Our earlier definition of independence of two random variables, \(X\) and \(Y\), was when all events about \(X\) are independent of all events about \(Y\). For continuous random variables, this is equivalent to the joint probability density function factorising into the marginal pdf of \(x\) times the marginal pdf of \(Y\).
Independence
Two continuous random variables, X, and Y, are independent if and only if
\[ f(x, y) = f_X(x) \times f_Y(y) \qquad \text{ for all } x \text{ and } y \]This result was described and justified less formally in an earlier page.
If \(X\) and \(Y\) are independent, then the conditional pdf of \(X\), given that \(Y = y\) is equal to its marginal pdf.
\[ f_{X\mid Y=y}(x) \;\;=\;\; \frac {f(x,y)}{f_Y(y)} \;\;=\;\; f_X(x) \]This means that all conditional distributions of \(X\) are the same — they are not affected by the known value \(y\) — so knowing the value of \(Y\) gives no information about the value of \(X\).

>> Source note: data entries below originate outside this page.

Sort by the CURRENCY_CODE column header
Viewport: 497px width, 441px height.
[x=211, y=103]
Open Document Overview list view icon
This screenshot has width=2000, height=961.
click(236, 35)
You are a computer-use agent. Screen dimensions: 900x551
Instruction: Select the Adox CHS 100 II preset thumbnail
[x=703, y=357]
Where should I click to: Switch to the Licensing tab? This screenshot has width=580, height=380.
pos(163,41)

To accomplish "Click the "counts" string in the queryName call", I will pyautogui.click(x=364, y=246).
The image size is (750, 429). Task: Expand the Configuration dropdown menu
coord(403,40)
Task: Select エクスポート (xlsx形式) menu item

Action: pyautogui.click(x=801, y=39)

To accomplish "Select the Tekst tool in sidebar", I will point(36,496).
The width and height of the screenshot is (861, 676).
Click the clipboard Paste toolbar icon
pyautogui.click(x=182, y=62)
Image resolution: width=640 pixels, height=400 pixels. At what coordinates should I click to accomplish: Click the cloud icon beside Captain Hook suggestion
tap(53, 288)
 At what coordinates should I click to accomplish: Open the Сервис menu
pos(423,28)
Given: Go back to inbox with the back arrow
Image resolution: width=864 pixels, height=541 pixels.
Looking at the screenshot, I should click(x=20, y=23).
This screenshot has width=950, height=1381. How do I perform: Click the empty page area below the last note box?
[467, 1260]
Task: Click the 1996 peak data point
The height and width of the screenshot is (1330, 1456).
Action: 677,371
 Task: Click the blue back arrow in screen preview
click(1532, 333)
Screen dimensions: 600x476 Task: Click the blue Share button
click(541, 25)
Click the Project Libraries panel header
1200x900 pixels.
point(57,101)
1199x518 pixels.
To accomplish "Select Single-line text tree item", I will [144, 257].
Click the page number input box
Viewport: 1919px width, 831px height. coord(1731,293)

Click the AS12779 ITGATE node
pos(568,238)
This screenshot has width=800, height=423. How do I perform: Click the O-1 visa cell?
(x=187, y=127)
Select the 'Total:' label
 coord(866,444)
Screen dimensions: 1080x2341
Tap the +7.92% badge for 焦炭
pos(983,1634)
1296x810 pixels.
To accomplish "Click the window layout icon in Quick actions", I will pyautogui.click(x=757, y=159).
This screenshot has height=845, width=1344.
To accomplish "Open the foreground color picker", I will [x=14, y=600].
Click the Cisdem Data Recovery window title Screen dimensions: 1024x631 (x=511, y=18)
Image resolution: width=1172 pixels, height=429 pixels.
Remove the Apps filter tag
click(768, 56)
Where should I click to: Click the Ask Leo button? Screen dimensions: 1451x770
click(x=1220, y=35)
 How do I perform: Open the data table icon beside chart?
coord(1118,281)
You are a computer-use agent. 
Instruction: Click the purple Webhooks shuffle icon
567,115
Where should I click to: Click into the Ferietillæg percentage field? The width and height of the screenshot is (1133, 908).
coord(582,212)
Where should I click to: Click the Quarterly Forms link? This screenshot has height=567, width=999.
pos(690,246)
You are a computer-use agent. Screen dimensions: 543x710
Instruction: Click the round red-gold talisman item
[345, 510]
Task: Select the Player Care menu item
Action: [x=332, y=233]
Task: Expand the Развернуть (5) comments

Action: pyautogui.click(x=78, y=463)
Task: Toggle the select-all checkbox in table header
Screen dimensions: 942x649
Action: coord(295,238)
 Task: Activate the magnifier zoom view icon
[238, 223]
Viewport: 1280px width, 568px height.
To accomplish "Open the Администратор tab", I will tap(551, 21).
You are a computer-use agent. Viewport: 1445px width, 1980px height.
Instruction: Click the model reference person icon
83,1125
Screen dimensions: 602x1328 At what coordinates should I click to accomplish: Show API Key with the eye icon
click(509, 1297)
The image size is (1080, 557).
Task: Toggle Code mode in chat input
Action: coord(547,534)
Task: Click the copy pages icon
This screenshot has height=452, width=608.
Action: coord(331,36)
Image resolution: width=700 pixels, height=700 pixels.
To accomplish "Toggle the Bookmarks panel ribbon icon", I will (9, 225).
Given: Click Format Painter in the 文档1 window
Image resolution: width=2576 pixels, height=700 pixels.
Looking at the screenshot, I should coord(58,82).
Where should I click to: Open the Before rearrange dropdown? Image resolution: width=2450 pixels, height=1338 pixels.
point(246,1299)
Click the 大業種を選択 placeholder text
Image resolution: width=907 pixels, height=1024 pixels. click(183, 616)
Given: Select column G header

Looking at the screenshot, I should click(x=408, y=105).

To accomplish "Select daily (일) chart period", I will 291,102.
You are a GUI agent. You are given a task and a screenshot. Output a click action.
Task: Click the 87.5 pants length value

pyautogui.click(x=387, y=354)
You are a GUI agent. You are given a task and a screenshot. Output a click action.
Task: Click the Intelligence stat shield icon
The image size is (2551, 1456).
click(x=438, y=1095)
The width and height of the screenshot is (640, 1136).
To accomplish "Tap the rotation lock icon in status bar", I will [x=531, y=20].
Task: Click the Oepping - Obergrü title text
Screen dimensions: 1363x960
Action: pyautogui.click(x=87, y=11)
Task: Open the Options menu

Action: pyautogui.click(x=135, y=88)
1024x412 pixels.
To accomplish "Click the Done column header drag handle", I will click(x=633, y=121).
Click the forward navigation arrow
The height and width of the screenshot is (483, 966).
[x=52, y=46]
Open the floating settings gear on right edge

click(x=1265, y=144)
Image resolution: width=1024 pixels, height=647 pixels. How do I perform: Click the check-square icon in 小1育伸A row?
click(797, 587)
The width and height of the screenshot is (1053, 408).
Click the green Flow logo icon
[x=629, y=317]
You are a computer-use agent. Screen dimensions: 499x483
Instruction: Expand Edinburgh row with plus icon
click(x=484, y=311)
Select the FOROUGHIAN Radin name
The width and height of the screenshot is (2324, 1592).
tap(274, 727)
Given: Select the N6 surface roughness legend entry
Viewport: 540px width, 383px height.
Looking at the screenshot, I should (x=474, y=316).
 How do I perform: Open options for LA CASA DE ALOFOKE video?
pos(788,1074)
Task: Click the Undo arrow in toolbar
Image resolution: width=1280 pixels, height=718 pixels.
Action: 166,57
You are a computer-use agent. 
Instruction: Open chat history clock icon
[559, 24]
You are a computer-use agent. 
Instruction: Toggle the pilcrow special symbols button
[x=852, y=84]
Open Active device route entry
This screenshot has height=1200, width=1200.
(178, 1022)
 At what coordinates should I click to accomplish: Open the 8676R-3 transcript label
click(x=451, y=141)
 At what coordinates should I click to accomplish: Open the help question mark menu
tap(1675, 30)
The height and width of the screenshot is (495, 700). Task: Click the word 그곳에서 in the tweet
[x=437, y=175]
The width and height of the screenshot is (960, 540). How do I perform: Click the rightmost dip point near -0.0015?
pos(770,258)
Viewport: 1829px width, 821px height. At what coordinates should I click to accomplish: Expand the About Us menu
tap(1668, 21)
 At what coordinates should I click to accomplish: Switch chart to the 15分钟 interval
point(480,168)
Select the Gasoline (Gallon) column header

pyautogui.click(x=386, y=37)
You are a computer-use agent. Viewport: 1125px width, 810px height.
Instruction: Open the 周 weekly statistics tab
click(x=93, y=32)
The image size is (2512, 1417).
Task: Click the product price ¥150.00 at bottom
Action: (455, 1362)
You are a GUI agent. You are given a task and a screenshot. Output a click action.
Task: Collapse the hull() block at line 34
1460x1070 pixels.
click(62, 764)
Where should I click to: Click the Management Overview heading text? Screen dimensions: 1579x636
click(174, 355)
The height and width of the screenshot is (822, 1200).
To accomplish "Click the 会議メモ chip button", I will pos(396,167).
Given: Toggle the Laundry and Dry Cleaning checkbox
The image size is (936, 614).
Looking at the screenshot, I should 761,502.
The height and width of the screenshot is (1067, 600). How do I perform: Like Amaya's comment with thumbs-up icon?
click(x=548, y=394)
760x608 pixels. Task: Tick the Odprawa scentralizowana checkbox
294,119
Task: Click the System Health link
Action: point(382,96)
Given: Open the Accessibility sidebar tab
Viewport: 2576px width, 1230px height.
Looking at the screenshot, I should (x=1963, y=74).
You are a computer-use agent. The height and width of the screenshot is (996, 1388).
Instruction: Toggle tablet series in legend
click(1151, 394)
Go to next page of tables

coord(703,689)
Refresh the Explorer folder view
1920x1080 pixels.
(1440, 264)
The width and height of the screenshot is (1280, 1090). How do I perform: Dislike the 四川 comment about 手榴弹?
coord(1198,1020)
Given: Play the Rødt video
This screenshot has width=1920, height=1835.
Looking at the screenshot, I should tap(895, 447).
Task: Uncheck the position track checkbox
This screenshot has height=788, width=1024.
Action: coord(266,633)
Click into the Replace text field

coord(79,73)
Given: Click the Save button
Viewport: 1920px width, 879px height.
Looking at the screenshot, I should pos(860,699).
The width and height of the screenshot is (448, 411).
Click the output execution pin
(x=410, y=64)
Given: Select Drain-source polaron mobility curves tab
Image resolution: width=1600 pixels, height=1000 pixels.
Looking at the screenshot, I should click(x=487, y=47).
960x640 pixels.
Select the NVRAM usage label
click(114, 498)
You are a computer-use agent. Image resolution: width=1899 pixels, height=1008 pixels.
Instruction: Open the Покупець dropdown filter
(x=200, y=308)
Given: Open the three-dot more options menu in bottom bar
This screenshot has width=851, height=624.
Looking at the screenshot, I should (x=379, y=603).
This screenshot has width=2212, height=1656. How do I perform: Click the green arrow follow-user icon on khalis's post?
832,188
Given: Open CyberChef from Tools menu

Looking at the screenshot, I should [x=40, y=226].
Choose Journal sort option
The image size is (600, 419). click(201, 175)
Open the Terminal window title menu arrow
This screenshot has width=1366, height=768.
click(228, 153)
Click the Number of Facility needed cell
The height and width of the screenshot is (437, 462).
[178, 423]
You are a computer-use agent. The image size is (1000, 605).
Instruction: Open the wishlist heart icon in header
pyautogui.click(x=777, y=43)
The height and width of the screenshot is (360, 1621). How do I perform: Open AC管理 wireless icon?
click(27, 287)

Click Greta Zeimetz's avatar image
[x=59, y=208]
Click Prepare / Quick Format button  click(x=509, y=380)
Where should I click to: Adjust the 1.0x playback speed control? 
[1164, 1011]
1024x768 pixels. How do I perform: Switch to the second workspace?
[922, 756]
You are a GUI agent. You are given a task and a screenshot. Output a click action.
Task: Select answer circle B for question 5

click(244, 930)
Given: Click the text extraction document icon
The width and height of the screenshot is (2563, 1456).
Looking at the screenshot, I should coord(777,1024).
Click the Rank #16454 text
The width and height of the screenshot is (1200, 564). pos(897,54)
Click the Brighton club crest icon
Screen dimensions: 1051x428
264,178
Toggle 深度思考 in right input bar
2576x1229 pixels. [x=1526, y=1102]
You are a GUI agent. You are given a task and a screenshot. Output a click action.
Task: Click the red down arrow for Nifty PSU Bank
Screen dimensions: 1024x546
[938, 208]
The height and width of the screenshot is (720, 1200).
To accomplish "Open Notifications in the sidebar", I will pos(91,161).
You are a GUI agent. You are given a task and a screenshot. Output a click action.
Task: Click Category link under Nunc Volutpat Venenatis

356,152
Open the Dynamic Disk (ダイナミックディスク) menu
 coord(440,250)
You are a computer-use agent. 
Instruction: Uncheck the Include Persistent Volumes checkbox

Similarly,
\[ f_{Y\mid X=x}(y) \;\;=\;\; f_Y(y) \]so knowing the value of \(X\) gives no information about \(Y\).
Determining independence
Independence is an important concept. Sometimes we can deduce mathematically that two variables are independent by factorising their joint pdf.
However independence is more often justified by the context from which the two variables were defined.
Failure of light bulbs
If two light bulbs are tested at 80ºC until failure, their failure times \(X\) and \(Y\) can be assumed to be independent — failure of one bulb would not influence when the other failed. If the distribution for a single light bulb is \(\ExponDistn(\lambda)\), there joint pdf would therefore be
\[ f(x, y) = f_X(x) \times f_Y(y) = \left(\lambda e^{\lambda x}\right)\left(\lambda e^{\lambda y}\right) = \lambda^2 e^{\lambda(x+y)}\qquad \text{ if } x \ge 0\text{ and } y \ge 0 \]Extensions to 3 or more variables
The idea of a joint probability density function for three or more continuous random variables \(\{X_1,X_2,\dots, X_n\}\) is a simple extension of that for two variables,
\[ f(x_1, \dots, x_n) \]Probabilities can be obtained from the joint pdf as multiple integrals over the corresponding values of the variables, \((x_1, \dots, x_n)\), but we will not go into the details here.
Random samples
The most important practical application of distributions involving several random variables, arises when we have a collection of \(n\) independent random variables from the same distribution — a random sample from the distribution. The joint pdf of the variables is then
\[ f(x_1, \dots, x_n) \;=\; \prod_{i=1}^n f(x_i) \]where \(f(\cdot)\) is the pdf of the distribution from which the random sample is taken. This joint pdf is what we maximise when estimating parameters by maximum likelihood.